== WORK REQUIRED ==
Your copy should match the records below exactly, except for the pictures.

Stored data
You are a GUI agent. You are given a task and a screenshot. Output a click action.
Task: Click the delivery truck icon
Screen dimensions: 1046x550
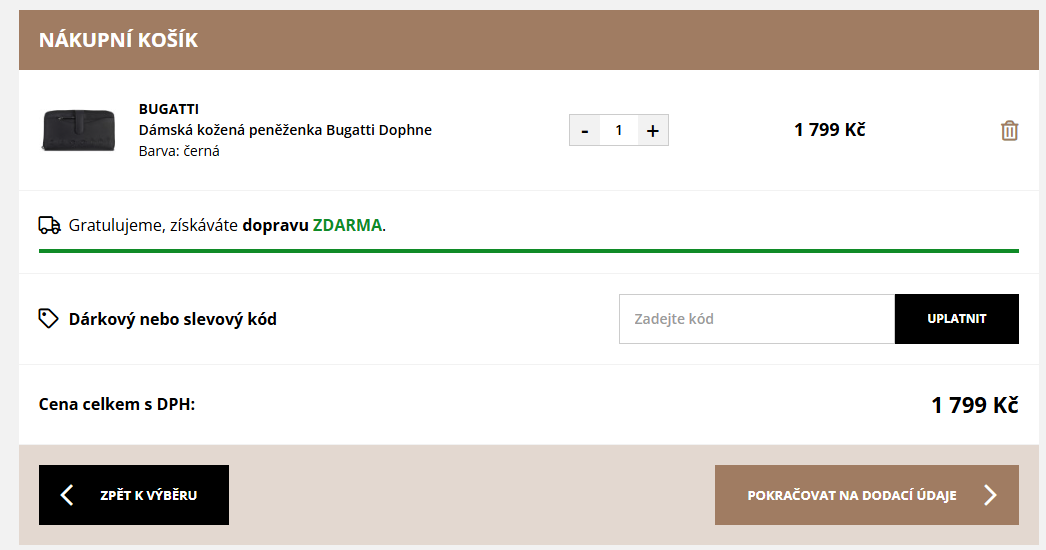[49, 225]
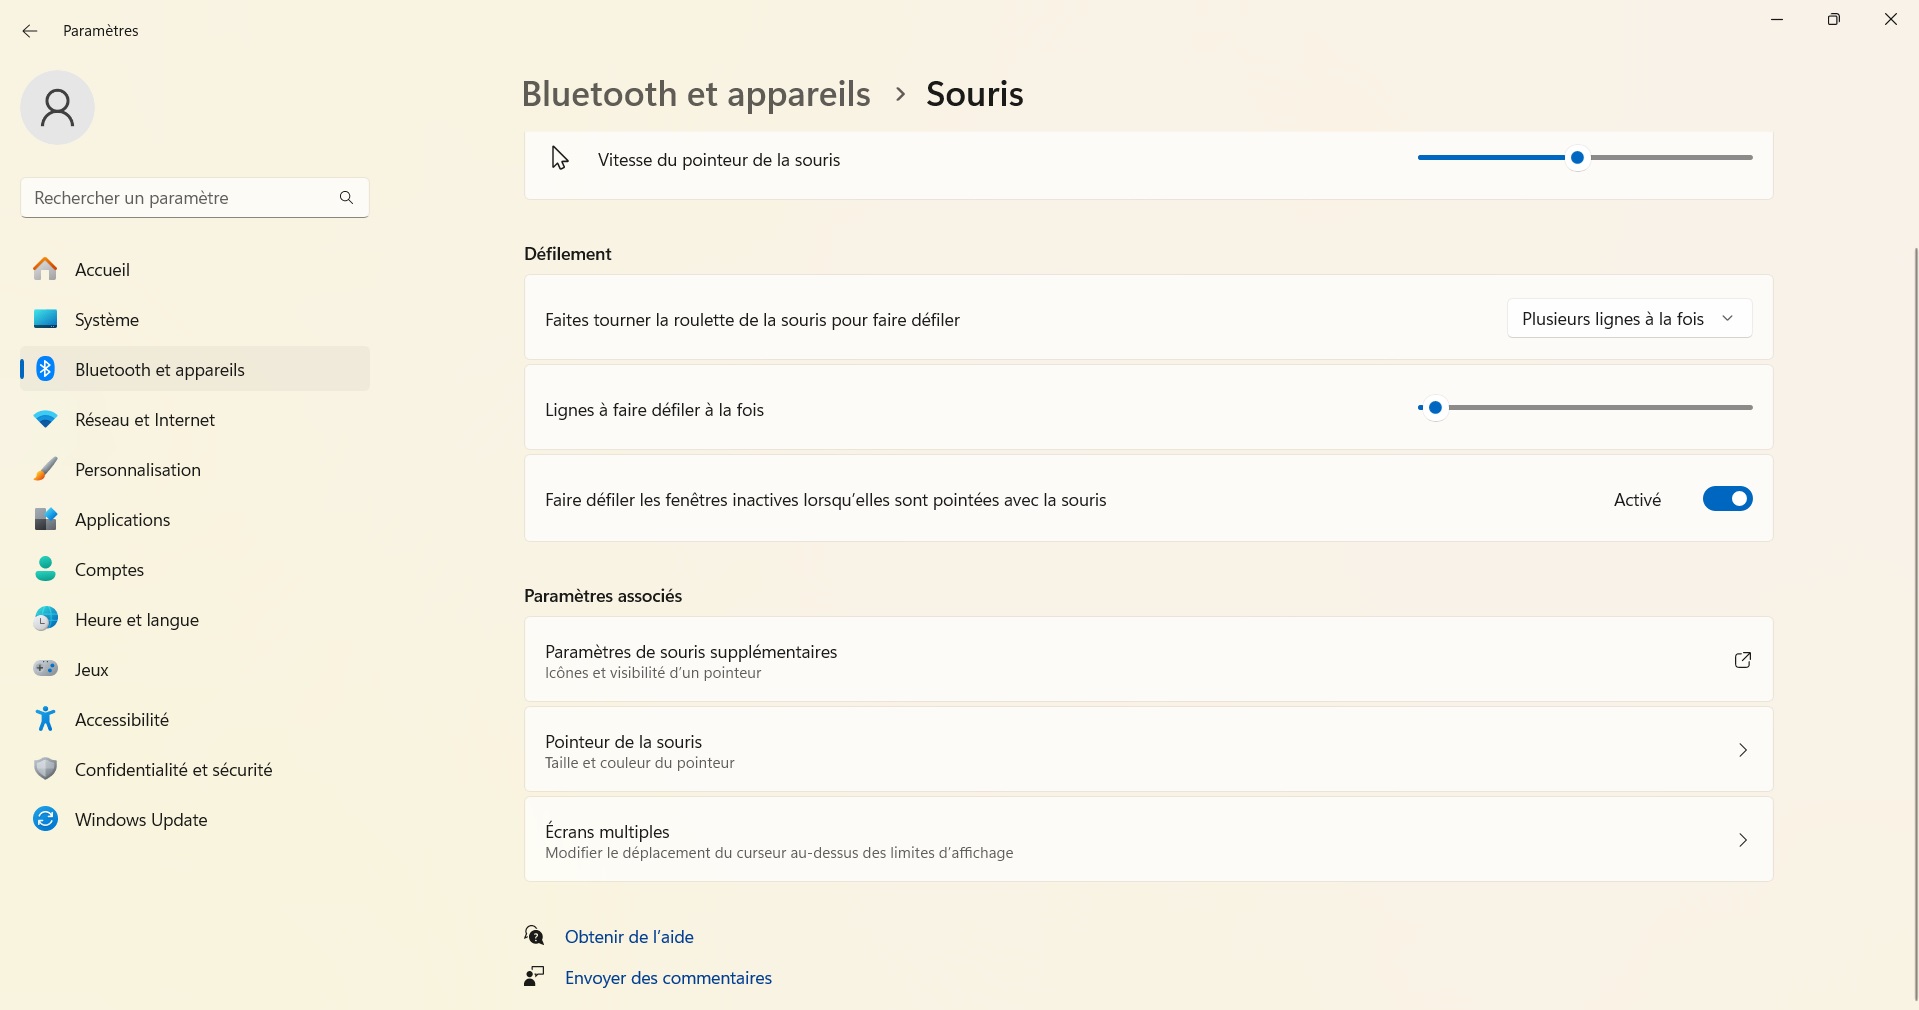Click the back arrow icon in title bar
Screen dimensions: 1919x1010
pos(30,31)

== ANSWER TO THIS PROBLEM ==
You are a GUI agent. You are given a task and a screenshot. Output a click action.
Task: Click the delivery truck icon
Screen dimensions: 1046x550
[49, 225]
Click the back arrow icon in title bar
Screen dimensions: 1919x1010
pos(30,31)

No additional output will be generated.